I had my Smith and Wesson Model 27, .357 revolver out last night for a good internal cleaning before I begin a summer of intense practice leading up to deer season. I removed the side plate screws and removed the crane and cylinder and began tapping the grip frame with a rubber mallet to drop the closely-fitted side plate into my hand. As the plate released, I bobbled the works and the plate went tumbling across the carpet, landing a about 18" from my feet. I set the pistol down on a large white cloth I use for such operations and picked up the side plate. A small part called the hammer block rides in the plate in a groove. It is about 1.5" long, "L" shaped, with a flattened area at 90 degrees to the bend which is slotted to ride on a pin in the action.

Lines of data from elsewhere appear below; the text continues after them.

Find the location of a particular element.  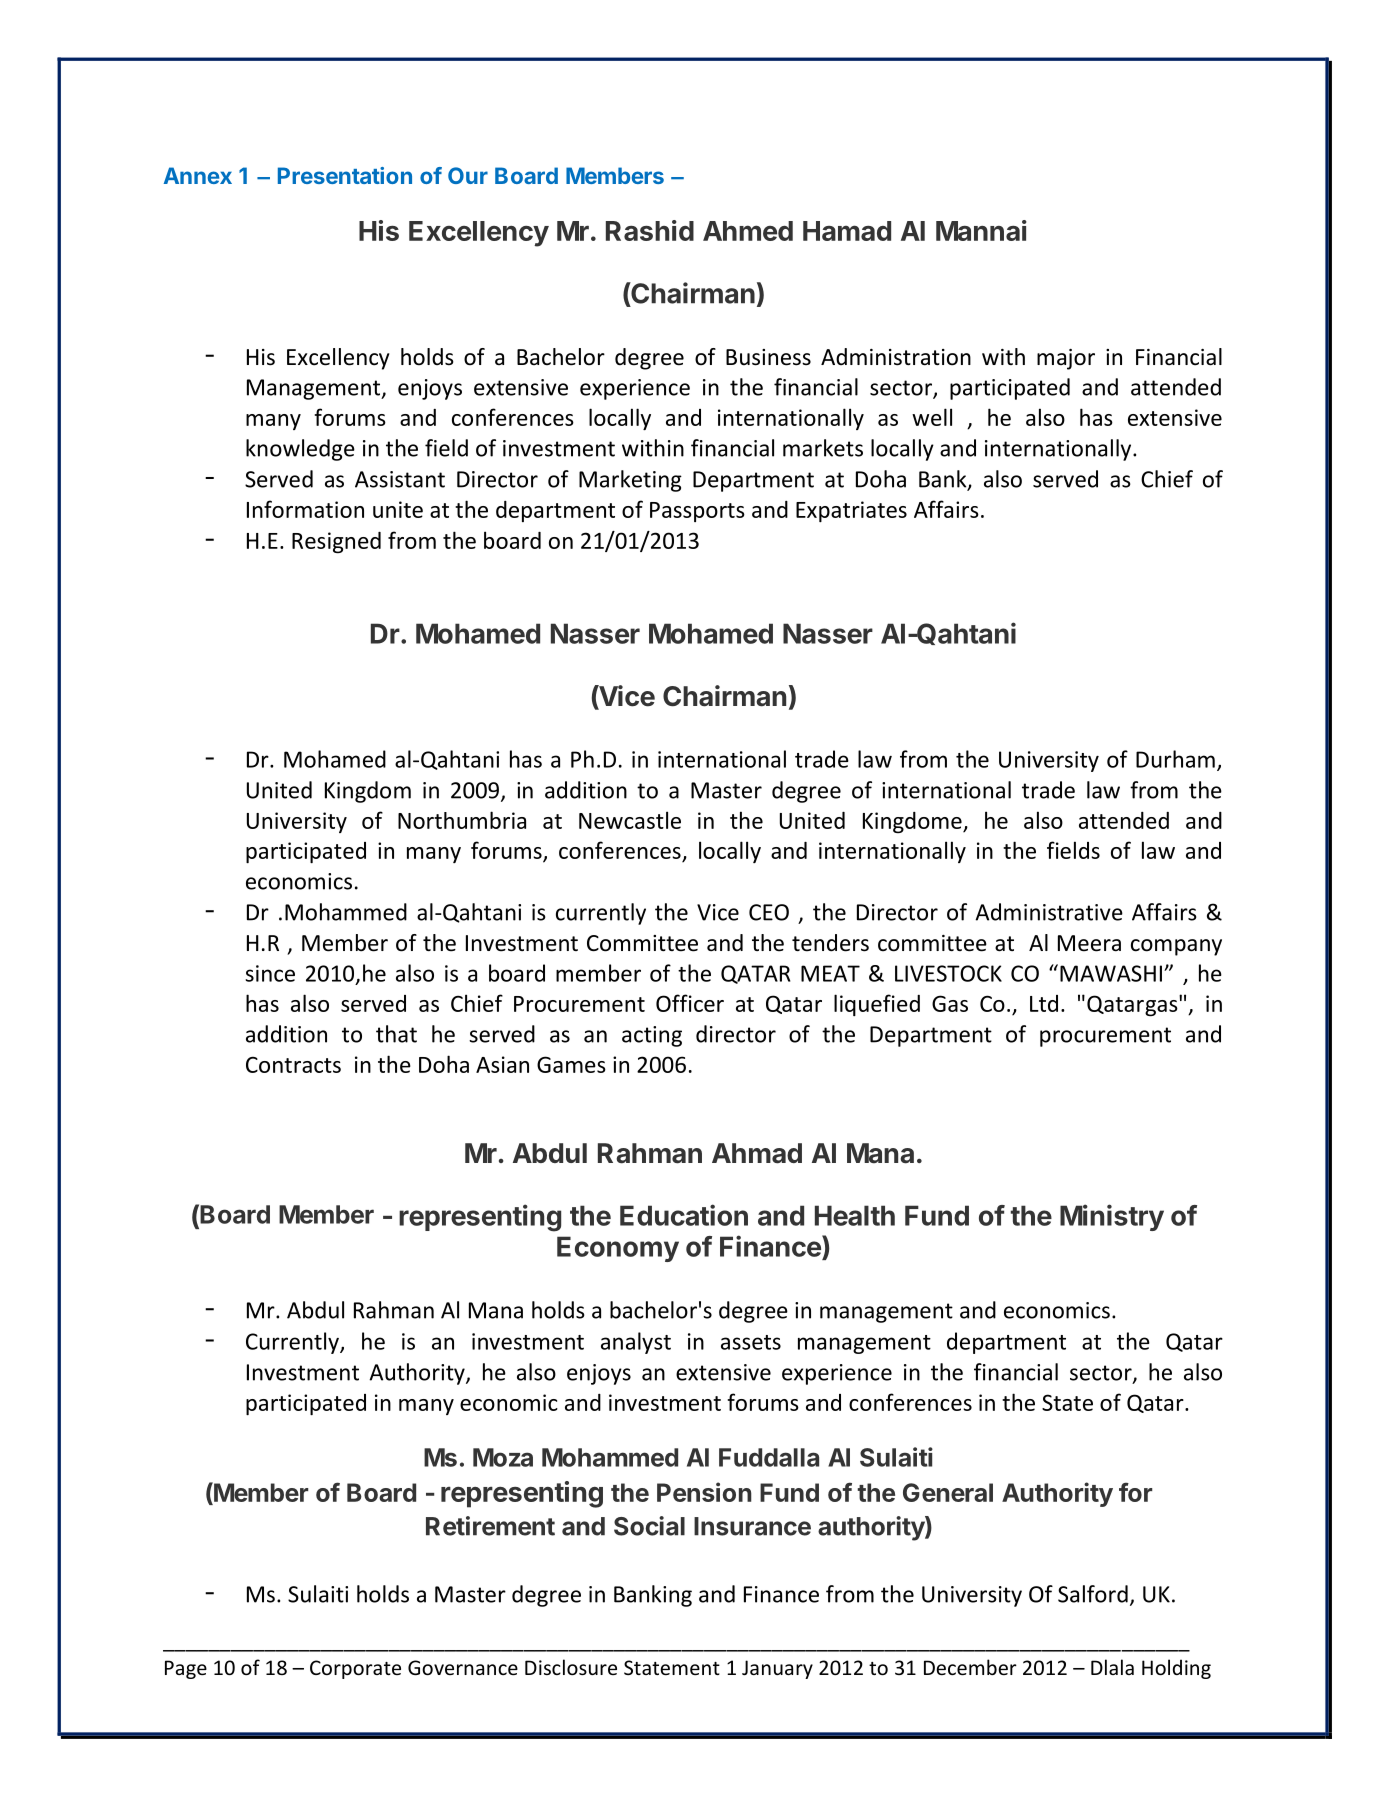

Ministry is located at coordinates (1112, 1217).
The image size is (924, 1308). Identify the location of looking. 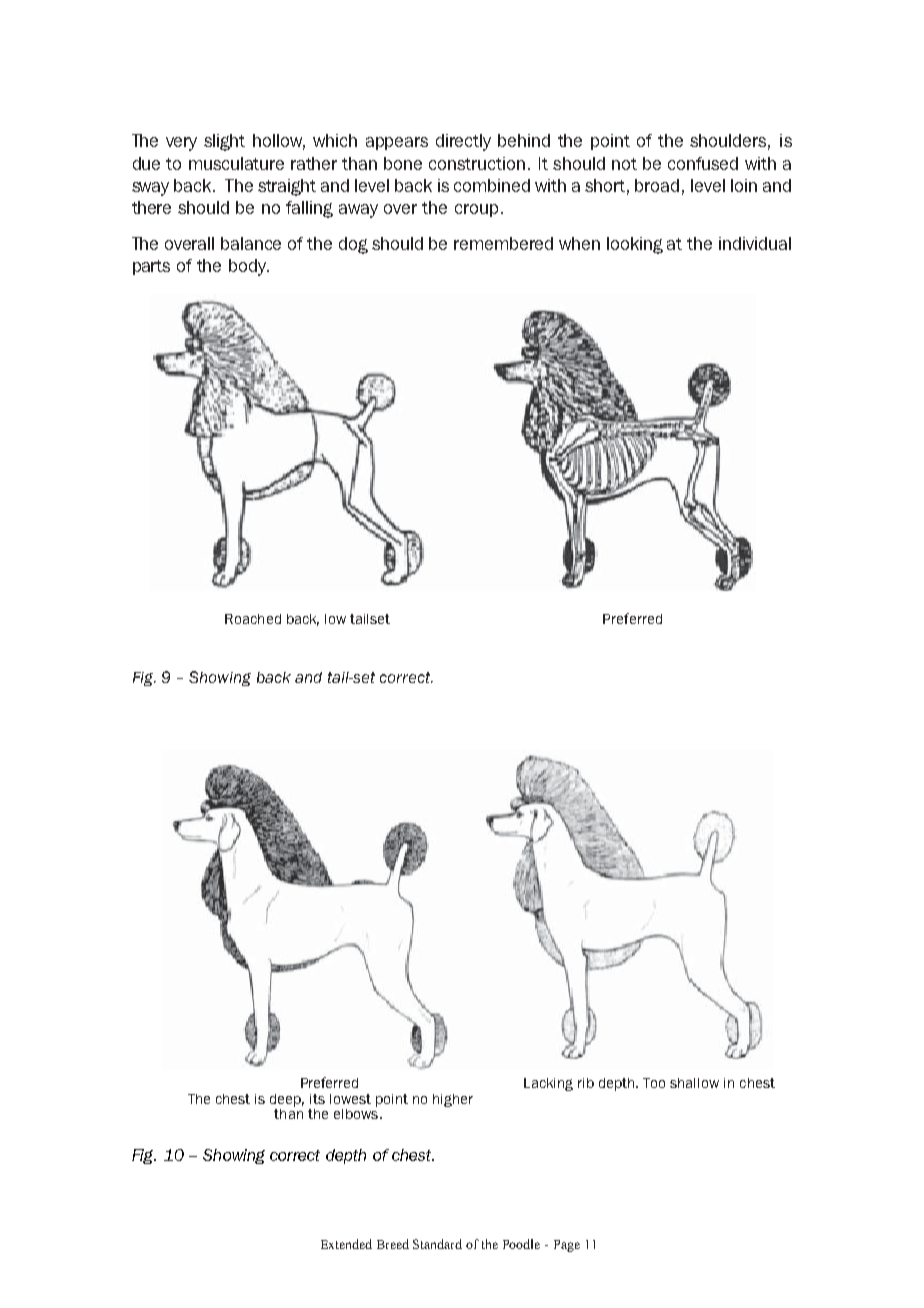
(635, 245).
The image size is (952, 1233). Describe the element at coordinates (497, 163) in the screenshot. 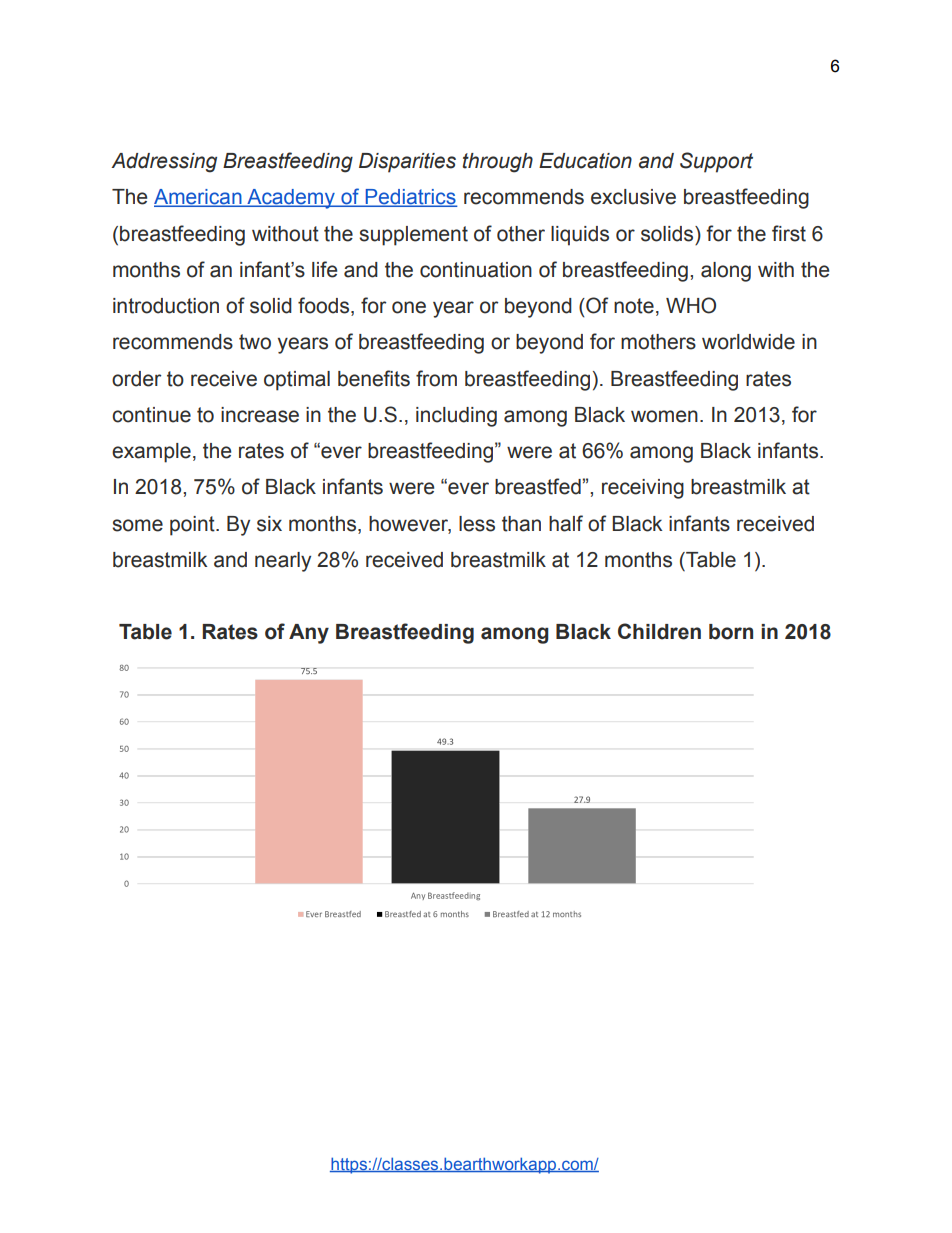

I see `through` at that location.
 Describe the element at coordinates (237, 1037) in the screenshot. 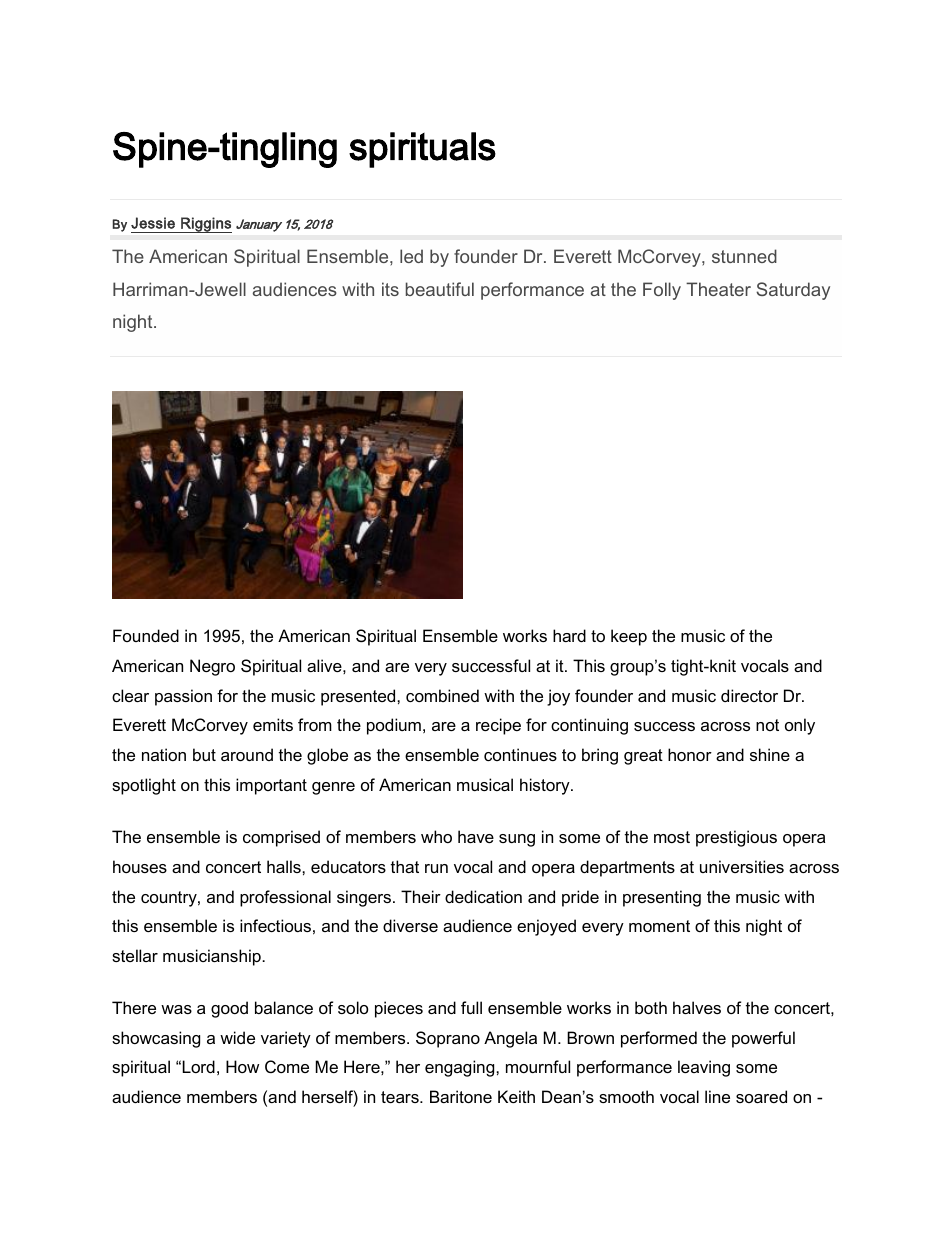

It's not a big part, but it's black and certainly big enough to see on a beige, close weaved carpet, yet I never found it. I looked for an hour wondering if it had fallen through a hole in the universe. I searched everywhere and never found it. My conclusion? It was never there to begin with. Now, how the devil I came up missing, and when, is beyond me. The gun will function fine with out it (tho a little less safe should a sledge hammer hit the back end of the hammer) and would never have noticed it's lack. I have been working on S&W's for almost 35 years and have never put one back together without the hammerblock.
Weird. I had to share with someone...~Muir
PS: Ordered another hammer block last night.